Compound index with null and non-null values

I understand that an index consisting of one field will not include documents whose field contains a null value. For example, if I was to create an index on FieldB, the index will not include the 3rd document.
FieldA FieldB
A 1
B 1
C
D 1

However, if then create another index with FieldB, FieldA. Will it exclude the 3rd document? Or because there is now a value for FieldA for the 3rd document?

I basically do not want to include the 3rd document in the index because FieldB has a null value. How can I achieve that?

I was thinking about creating a compound sparse index. However, how can I specify sparse index to ignore the 3rd document because FieldB does not exist? Note: I will then prevent inserting a null value to FieldB, so instead of null I will not create a value.

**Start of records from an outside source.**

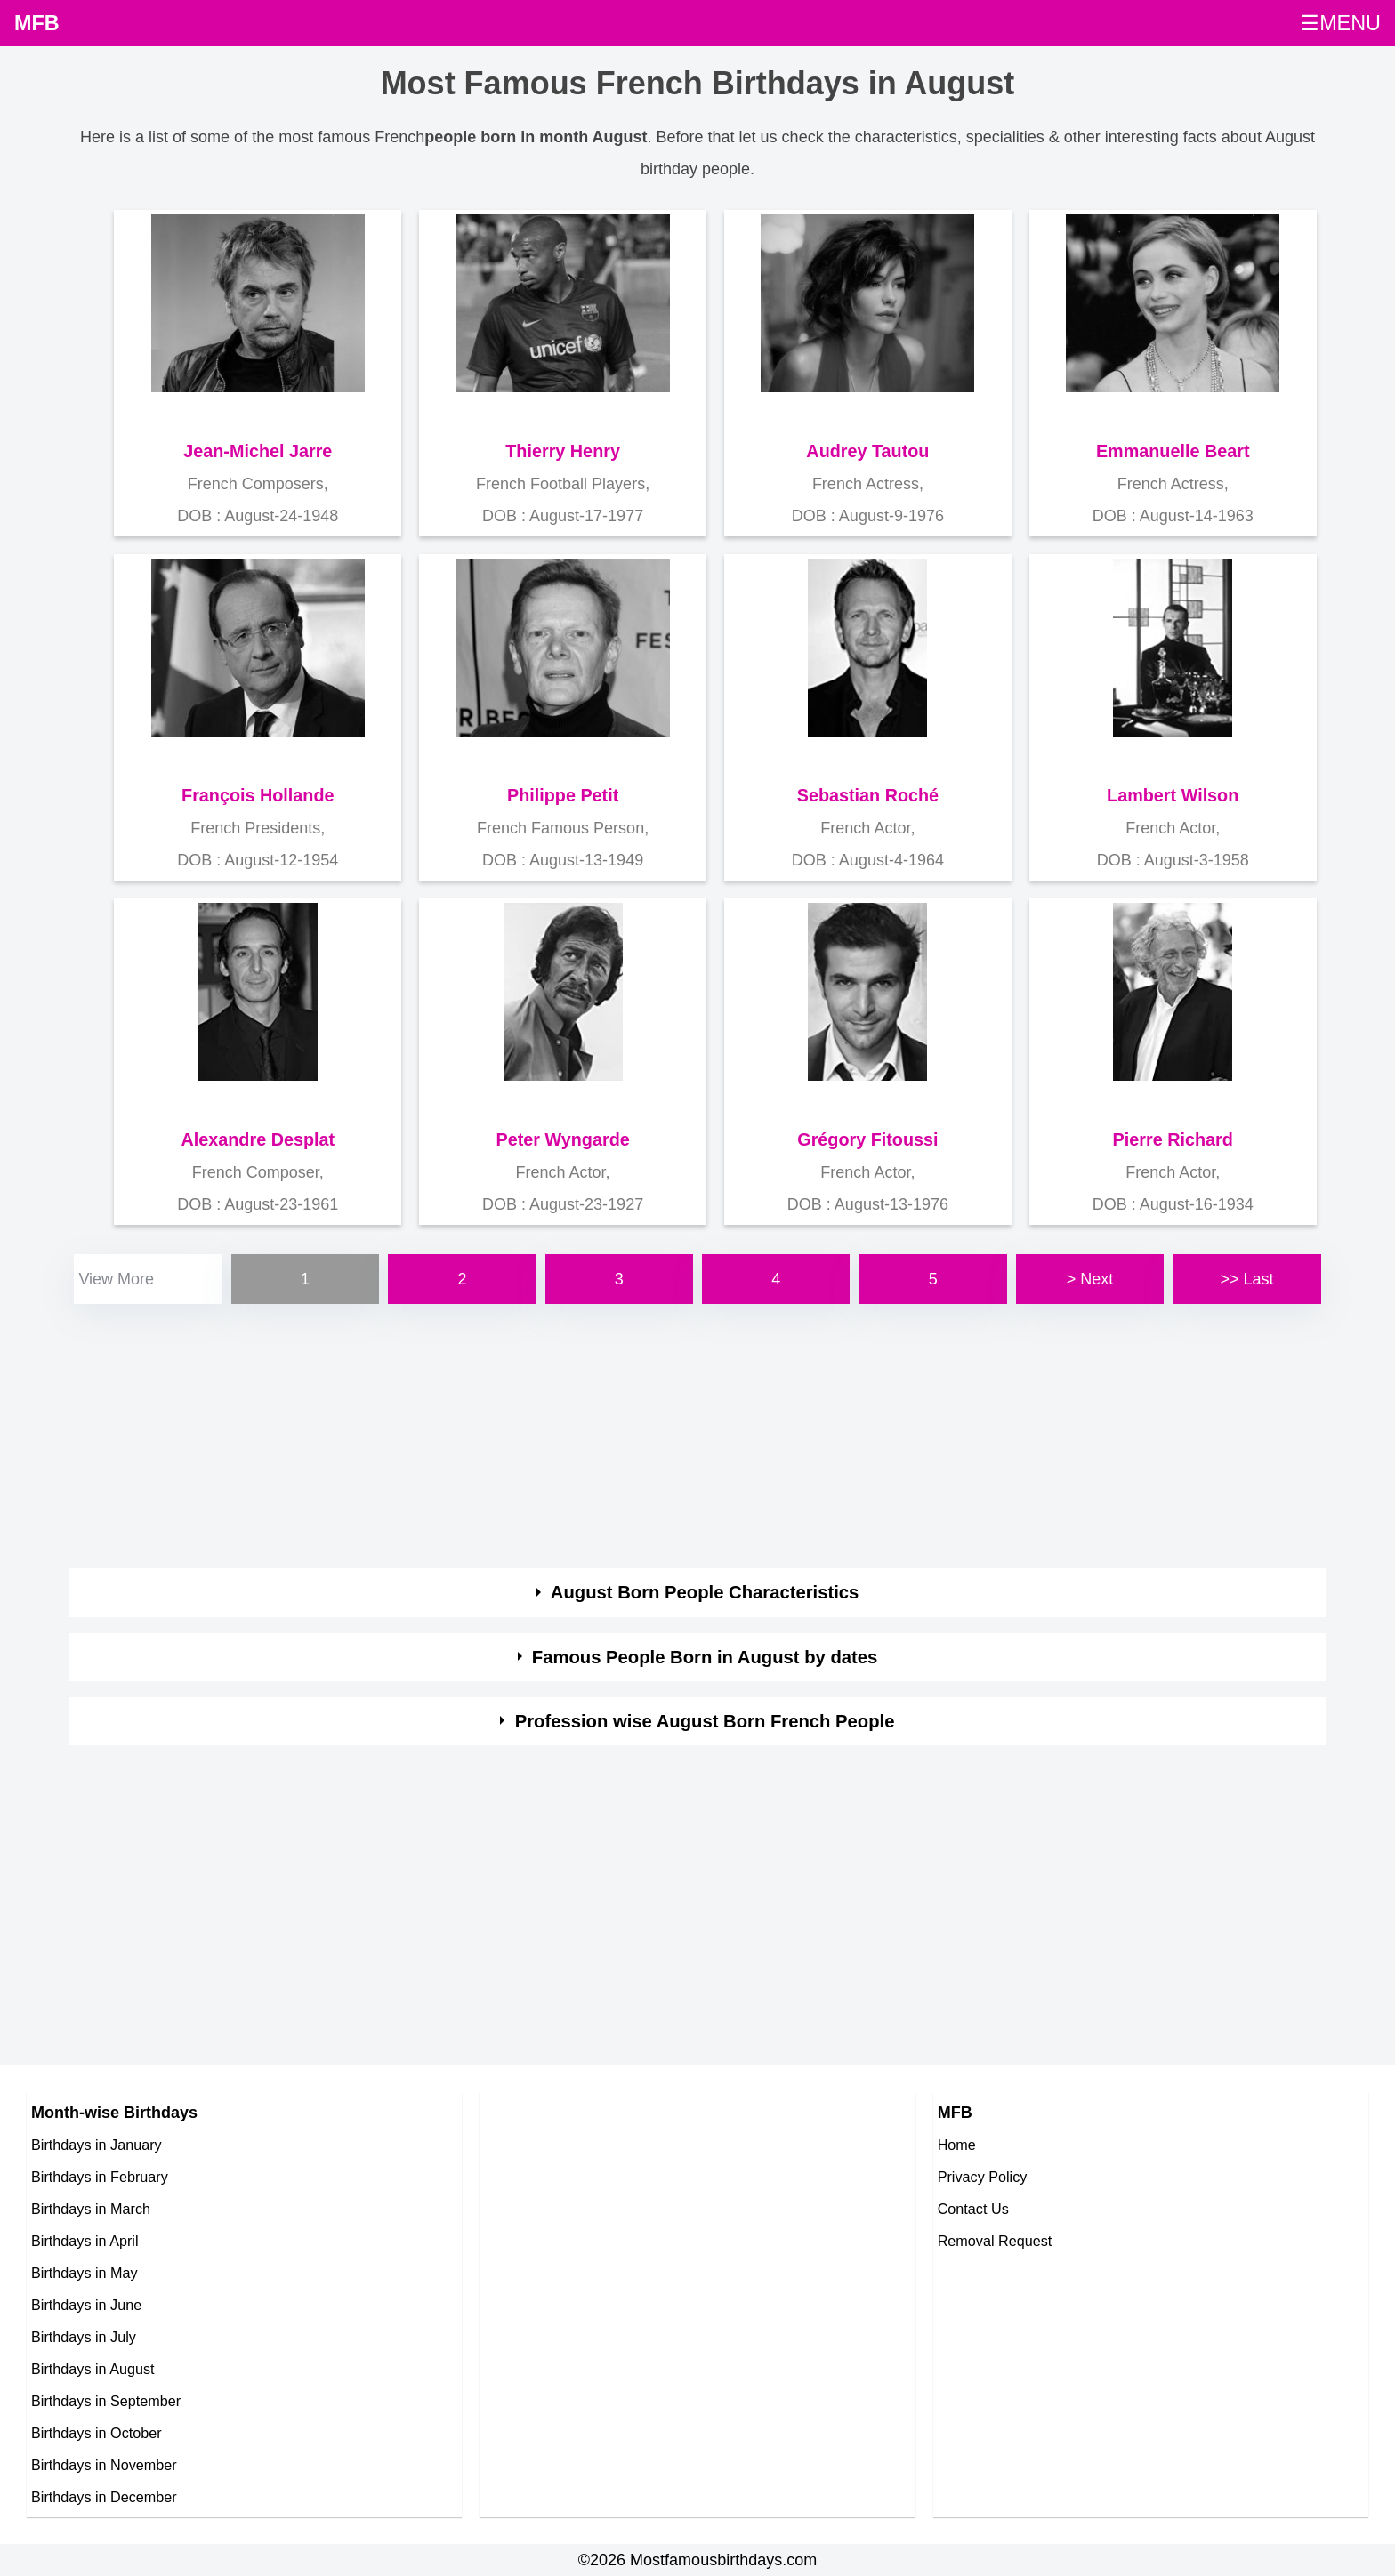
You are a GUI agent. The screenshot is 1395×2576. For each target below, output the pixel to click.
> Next (1090, 1279)
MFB (37, 23)
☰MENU (1341, 23)
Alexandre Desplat (258, 1139)
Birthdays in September (106, 2401)
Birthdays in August (93, 2369)
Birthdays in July (83, 2337)
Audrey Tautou (867, 451)
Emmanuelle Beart (1173, 451)
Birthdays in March (90, 2209)
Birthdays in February (99, 2177)
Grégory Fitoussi (867, 1139)
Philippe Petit (562, 795)
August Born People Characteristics (705, 1592)
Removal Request (995, 2241)
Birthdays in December (104, 2497)
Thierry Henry (562, 451)
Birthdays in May (84, 2273)
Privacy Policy (983, 2177)
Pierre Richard (1173, 1139)
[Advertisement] (603, 1433)
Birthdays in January (96, 2145)
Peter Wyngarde (562, 1139)
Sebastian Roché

I guess my question is very simple.

Will a compound sparse index ignore documents if one of the index fields is empty or will it only ignore it if all fields are empty?

Hello @Bluetoba
a document will be ignored when one (or more) of the sparse index fields is (are) null / not exist.
Please keep in mind that you can not use sparse indexes for sorting. Since fields are potentially omitted the sort will end in a collection scan.

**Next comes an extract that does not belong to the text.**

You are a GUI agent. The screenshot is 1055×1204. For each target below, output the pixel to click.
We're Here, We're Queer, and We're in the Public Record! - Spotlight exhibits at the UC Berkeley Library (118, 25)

Here you can find further details:
Sparse Indexes MDB training
Sparse Indexes doc

Cheers Michael

1 Like

Thanks Michael,

What if I use partial index, instead of sparse index to include a field that will be used for sorting? The sorting field is positioned last.

Is it the same issue?

Hello @Bluetoba

you can build up the same behavior of a sparse index with an partial index:

db.test.createIndex(
   { field: 1 },
   { partialFilterExpression: { field: { $exists: true } } }
) 

Reading your first post I struggle to get your use case. I like to suggest you to read the attached links

General Index Documentation
Partial Index Documentation

and ideally follow the free MongoDB Training M201: MongoDB Performance which explains in detail the different indexes.

When you have further question after you went through the documentation and the class (you may only pick what you need, in the corona time this is self paced) please add you use case and question to this post, I keep it on my watch list. I am happy to help.

Cheers,
Michael

Okay the use case is for chat collection. The first chat document has a flag, Top_Chain_FLG = 1. All documents belonging to the same conversation, share the same foreign key, Top_Chain_ID, that point to the ID of first chat document.

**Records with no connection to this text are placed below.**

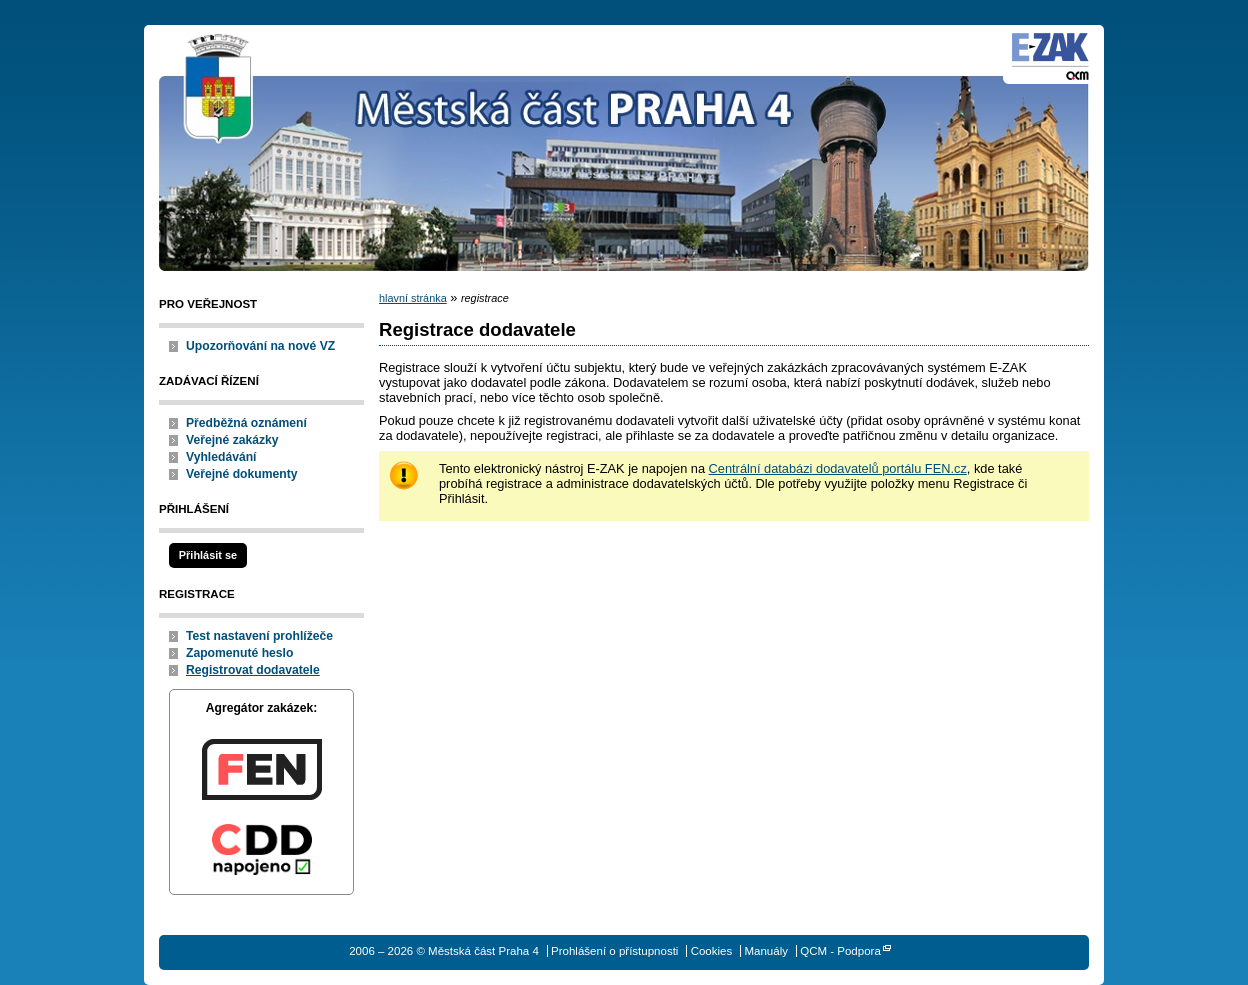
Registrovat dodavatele (253, 670)
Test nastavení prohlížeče (259, 636)
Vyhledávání (221, 457)
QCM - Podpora (840, 951)
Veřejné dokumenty (241, 474)
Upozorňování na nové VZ (260, 346)
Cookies (712, 951)
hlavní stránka (413, 298)
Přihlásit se (208, 555)
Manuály (766, 951)
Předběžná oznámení (246, 423)
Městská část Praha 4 (219, 90)
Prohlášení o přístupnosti (614, 951)
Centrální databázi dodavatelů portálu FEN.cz (838, 468)
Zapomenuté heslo (239, 653)
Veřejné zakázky (232, 440)
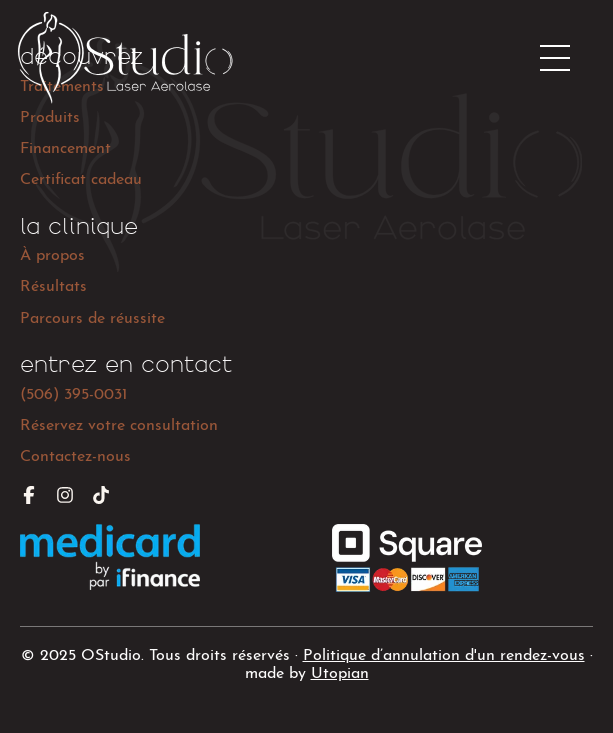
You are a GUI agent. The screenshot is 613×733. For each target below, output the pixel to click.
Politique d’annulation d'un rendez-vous (444, 656)
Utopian (340, 674)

The conversation is between merchants and buyers, as identified by Merchant_ID and Buyer_ID. So these IDs are part of the document.

The first chat document, also known as the Top_Chain documents are augmented with the attributes of the last chat message, in order for us to save many queries to extract information about the first and last chat message. It also includes information such as Last_Message_Date.

So, it essential fields look like the following:
ID, Top_Chain_ID, Top_Chain_FLG, Merchant_ID, Buyer_ID, Last_Message_Date, etc, etc (e.g. message itself, createdAt, createdDate)

What we need is to display a list of chat messages for a merchant or a buyer in the order of last messages received (known as Last_Message_Date descendingly). So, instead of doing a separate order by, I wanted to rely on the index to sort it.

So, what I initially had in mine is to create three partial indexes.

  1. Merchant_ID (partialFilterExpression where id exists)
  2. Buyer_ID (partialFilterExpression where id exists)
  3. Top_Chain_ID, Last_Message_Date descending (partialFilterExpression where Top_Chain_FLG=1). Note: the reason I included Last_Message_Date descending is because I don’t want to be sorting manually, and I want to use what’s already in the index table.

I also thought that Index Intersection will take place on both index#1 and #3 and when say I want to query on the following, but the explain plan didn’t indicate that.
Merchant_ID = xyx
Top_Chain_FLG=1

Question 1: Why doesn’t index intersection take place?

So, I created one index that combines content of index #1 and #3 together.
Merchant_ID, Top_Chain_ID, Last_Message_Date descending (partialFilterExpression where Merchant_ID exists, Top_Chain_FLG=1)

Question 2: The explain plain works as intended, but I still don’t know if the sorting really use the Last_Message_Date from the index? Does it?

Question 3: Should I use a hint? how can I do a hint based an index name?